Lundi soir, 00h16. Je viens de mettre la dernière touche à mon billet sur Poetry, et la raison voudrait que je me glisse sous les draps, mais ce soir j’ai vu Salt. Et à peine le film se concluait-il par le panneau « Directed by Philip Noyce » que je mourais d’envie d’écrire tout le bien que je pense du film. C’est irrépressible, il est bien trop tard pour commencer à écrire mais il me faut absolument taper tout ce que je ne veux pas oublier d’ici demain.
Salt est un navet. Désolé pour la promptitude de la conclusion qui ne devrait peut-être pas apparaître avant quelques paragraphes (désolé aussi pour la fausse piste des premières lignes), mais pas la peine de tourner autour du pot sur l’appellation non contrôlée. J’aurais aimé entretenir le suspense, chercher à arrondir les angles par respect pour ce grand acteur qu'est Liev Schreiber, mais c’est inutile. Ma surprise a été telle devant Salt qu’il est futile de retenir trop longtemps mon sentiment à propos du film.
Bien sûr je n’attendais pas grand-chose du long-métrage de Philip Noyce. Mes amis me l’ont proposé, j’ai dit « Banco ! », et nous y étions. Ca sentait le blockbuster hollywoodien d’été standard, carré, efficace et sans grande surprise, et quelque part, c’est bien ce qui nous a été servi sur un plateau. La surprise, c’est que les petites mains qui ont conçu Salt ont porté le caractère standard de leur création et du genre cinématographique qu’il incarne - le film d’action / espionnage - à un paroxysme tel que le film dépasse sa condition de simple soldat faisant son job pour devenir un robot déréglé reproduisant tous les clichés du genre. Il n’y a aucune trêve dans Salt, la nullité s’invite dans chaque scène.
Angelina Jolie incarne Evelyn Salt, espionne pour le compte de la CIA de son état, qui va se trouver accusée par un russe, devant ses collègues, d’être en réalité un agent de l’ex bloc soviétique infiltré depuis son enfance aux États-Unis. Ni une ni deux, Eve (comme son collègue préféré aime à l’appeler) armée de talons hauts et d’une culotte bien utile quand il s’agit de prendre la poudre d’escampette, fausse compagnie à quelques dizaines d’agents de la CIA et prend la fuite. « Tu vois qu’elle est coupable », dit un agent du contre-espionnage au collègue préféré de Salt. « Bah non mais forcément elle a eu peur », lui répond le collègue préféré (ce fameux Liev, au passage).

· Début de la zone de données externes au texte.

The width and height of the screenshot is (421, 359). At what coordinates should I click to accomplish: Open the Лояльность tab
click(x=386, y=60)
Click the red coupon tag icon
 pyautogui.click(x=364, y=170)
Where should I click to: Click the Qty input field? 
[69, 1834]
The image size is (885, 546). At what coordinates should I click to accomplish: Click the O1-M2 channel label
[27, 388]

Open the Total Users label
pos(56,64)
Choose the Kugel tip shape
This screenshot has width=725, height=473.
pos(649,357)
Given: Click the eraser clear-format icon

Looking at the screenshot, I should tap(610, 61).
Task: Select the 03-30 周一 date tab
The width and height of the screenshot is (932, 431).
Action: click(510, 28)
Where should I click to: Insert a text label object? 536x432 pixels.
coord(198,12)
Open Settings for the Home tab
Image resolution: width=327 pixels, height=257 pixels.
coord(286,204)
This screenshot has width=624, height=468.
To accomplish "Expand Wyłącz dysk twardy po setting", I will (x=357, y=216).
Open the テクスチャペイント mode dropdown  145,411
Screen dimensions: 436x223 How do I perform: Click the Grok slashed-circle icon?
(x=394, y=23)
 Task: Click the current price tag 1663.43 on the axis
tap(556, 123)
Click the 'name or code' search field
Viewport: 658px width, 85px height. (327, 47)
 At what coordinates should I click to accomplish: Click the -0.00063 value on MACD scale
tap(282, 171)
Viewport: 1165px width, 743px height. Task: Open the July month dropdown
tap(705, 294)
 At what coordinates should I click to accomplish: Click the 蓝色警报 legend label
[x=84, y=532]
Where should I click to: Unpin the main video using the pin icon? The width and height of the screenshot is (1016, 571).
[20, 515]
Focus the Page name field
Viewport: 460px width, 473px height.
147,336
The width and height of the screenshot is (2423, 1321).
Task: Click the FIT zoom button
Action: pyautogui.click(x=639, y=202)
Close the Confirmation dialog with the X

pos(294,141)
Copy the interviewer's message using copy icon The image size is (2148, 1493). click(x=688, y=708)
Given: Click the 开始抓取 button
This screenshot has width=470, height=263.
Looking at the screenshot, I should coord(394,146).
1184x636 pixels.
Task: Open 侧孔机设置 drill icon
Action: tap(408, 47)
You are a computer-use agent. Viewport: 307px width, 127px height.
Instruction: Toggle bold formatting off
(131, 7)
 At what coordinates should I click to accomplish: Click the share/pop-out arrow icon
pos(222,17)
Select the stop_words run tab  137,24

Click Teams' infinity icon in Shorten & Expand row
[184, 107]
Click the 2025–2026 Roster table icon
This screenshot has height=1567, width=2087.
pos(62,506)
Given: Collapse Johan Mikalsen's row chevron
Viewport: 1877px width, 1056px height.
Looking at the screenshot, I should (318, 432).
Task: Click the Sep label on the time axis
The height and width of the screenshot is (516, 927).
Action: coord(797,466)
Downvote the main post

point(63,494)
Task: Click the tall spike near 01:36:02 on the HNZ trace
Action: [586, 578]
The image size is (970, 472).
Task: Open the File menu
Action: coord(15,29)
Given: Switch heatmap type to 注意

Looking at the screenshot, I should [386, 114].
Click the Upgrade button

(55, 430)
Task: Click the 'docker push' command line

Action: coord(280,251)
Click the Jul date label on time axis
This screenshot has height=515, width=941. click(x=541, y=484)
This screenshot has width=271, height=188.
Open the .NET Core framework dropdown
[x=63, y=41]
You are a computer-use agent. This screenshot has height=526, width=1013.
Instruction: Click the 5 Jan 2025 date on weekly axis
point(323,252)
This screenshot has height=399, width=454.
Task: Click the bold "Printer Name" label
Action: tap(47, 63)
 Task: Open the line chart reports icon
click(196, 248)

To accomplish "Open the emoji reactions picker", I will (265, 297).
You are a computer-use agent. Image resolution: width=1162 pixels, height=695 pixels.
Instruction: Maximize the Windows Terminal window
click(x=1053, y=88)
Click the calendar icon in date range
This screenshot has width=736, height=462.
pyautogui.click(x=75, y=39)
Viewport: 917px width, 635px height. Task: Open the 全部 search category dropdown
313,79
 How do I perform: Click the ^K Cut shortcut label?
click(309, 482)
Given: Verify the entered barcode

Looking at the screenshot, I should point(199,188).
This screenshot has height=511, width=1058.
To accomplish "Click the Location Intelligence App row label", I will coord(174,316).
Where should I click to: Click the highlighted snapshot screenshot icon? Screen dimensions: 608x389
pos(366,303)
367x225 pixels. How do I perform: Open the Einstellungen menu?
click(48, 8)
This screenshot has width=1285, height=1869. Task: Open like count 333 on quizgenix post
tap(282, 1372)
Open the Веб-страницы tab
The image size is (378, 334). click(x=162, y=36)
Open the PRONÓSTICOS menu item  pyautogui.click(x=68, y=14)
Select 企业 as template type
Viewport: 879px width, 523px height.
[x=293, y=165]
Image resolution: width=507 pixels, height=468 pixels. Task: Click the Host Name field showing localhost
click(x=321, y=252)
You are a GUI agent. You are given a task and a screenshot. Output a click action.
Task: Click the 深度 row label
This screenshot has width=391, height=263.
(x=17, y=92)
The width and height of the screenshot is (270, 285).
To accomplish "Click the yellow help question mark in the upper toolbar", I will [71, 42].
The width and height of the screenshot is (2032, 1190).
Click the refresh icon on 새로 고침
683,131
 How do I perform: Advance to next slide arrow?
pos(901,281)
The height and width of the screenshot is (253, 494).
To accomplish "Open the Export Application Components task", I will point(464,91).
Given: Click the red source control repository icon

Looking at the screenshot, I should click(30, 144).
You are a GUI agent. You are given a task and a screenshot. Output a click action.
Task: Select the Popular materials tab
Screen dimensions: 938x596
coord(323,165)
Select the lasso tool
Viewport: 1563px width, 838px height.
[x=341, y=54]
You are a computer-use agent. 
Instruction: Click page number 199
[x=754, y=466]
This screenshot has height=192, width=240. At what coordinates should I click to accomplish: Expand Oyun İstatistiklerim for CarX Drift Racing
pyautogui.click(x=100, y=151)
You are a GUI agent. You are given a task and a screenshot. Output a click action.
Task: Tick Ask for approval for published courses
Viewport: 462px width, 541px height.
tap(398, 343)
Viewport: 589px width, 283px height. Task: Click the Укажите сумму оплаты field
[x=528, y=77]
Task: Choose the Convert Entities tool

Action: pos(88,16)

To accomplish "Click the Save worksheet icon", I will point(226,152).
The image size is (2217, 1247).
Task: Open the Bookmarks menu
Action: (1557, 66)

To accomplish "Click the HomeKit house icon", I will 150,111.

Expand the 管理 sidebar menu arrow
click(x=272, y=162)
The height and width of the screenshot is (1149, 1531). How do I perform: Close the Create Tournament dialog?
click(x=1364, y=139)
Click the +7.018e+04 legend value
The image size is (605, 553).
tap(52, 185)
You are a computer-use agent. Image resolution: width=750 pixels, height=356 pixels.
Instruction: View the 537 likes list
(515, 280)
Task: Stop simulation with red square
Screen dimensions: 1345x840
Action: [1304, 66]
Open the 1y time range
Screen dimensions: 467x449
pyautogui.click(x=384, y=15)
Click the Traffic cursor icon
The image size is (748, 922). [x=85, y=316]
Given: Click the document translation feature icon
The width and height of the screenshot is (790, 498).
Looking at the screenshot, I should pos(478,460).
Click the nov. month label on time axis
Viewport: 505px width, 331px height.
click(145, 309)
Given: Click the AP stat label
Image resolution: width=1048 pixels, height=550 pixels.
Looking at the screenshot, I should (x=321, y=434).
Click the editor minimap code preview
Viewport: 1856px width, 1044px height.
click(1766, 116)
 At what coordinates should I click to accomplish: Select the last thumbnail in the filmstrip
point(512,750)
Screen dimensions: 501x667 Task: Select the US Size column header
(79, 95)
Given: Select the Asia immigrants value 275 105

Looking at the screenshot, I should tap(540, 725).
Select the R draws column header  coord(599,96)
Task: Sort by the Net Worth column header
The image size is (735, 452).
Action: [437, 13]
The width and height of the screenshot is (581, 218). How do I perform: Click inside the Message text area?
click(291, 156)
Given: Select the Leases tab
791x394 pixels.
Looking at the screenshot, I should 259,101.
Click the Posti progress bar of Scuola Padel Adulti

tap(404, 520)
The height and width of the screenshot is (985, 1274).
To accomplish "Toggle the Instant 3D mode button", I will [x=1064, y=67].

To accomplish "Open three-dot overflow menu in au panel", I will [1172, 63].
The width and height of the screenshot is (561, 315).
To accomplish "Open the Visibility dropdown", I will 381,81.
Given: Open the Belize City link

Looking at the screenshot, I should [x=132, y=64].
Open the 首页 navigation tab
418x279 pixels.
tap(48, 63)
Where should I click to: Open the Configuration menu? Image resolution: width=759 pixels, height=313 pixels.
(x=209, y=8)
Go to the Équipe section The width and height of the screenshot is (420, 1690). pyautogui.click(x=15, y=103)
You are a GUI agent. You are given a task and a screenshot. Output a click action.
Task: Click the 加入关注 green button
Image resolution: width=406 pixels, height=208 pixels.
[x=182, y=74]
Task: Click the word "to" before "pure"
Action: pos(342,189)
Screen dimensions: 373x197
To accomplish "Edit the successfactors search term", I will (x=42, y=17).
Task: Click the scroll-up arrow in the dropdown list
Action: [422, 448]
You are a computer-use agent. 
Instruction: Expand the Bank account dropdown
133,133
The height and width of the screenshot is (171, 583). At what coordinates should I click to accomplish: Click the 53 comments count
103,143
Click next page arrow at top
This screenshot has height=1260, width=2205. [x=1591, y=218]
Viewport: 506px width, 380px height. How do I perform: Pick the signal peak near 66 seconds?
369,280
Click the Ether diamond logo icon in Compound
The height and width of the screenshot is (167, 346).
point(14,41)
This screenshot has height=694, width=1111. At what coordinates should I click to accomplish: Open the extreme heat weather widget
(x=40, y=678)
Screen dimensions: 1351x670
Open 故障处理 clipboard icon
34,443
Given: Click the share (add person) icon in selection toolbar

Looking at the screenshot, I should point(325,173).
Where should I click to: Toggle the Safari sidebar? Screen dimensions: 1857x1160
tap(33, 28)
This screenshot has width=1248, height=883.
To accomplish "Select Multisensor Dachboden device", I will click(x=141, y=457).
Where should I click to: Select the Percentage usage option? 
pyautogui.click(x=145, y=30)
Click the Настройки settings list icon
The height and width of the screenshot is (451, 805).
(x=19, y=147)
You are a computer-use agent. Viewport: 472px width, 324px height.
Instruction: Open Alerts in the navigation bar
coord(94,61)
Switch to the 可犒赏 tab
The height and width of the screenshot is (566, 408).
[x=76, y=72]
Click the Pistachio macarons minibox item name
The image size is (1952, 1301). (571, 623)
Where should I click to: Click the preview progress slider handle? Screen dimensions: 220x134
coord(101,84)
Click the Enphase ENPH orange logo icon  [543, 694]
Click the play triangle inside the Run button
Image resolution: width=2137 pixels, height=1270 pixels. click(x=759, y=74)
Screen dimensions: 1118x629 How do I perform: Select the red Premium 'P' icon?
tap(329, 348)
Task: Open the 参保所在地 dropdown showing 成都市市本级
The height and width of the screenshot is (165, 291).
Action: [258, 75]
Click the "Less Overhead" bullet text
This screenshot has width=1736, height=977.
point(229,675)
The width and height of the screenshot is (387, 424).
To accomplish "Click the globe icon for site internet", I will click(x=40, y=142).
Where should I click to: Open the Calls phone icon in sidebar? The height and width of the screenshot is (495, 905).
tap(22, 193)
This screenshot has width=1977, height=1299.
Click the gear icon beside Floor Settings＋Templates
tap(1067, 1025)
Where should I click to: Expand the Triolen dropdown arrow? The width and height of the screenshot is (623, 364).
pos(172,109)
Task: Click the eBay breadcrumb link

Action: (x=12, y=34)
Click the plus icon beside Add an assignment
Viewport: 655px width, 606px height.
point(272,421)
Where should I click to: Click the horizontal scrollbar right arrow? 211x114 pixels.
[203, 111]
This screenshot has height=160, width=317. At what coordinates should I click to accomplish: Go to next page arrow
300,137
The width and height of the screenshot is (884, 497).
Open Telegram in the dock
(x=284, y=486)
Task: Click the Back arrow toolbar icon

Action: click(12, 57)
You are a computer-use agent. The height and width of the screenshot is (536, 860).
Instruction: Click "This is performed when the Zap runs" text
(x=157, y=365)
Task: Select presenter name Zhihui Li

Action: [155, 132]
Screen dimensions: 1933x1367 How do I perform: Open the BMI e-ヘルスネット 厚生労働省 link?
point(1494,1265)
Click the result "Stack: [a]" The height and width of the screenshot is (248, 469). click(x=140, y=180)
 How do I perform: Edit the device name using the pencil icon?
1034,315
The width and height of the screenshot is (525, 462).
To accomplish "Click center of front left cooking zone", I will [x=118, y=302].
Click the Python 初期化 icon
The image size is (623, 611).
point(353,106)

Alors, coupable ou innocente piégée, la Salt ? Très honnêtement, au moment où la question est supposée se dessiner dans la tête du spectateur, j’ai déjà perdu tout intérêt dans le sujet. Evelyne est tellement forte, son collègue est tellement gentil, et ce mec du contre-espionnage est tellement borné, qu’il n’est pas difficile de deviner quel rôle chacun va jouer et quelle direction le film va prendre. La direction, puisque vous me posez la question, c’est ni-vu-ni-connu-je-t’embrouille-allez-hop un coup qu’elle est gentille, un coup qu’elle est pas gentille la Angie (fautes de français voulues ça sonne tellement bien pour Salt).
Mais quelle que soit sa vraie nature, elle court inlassablement,échappant à quelques dizaines de super agents super entraînés, bricolant des armes incongrues à partir d’objets du quotidien (nan franchement la culotte c’était osé les gars), et jamais elle ne souffle, jamais elle ne dort, jamais elle ne mange, jamais elle ne va aux toilettes la Salt. Elle est comme ça. Elle n'a pas que ça à faire après tout, il faut déjà démasquer des agents, assassiner un président, retrouver son mari, sauver un autre président, retrouver son chien… Ah non tiens, on ne sait pas si elle le récupère, son chien. Même Chuck Norris et James Bond, ils prennent le temps de faire l’une de ces choses vitales dans leurs aventures insensées.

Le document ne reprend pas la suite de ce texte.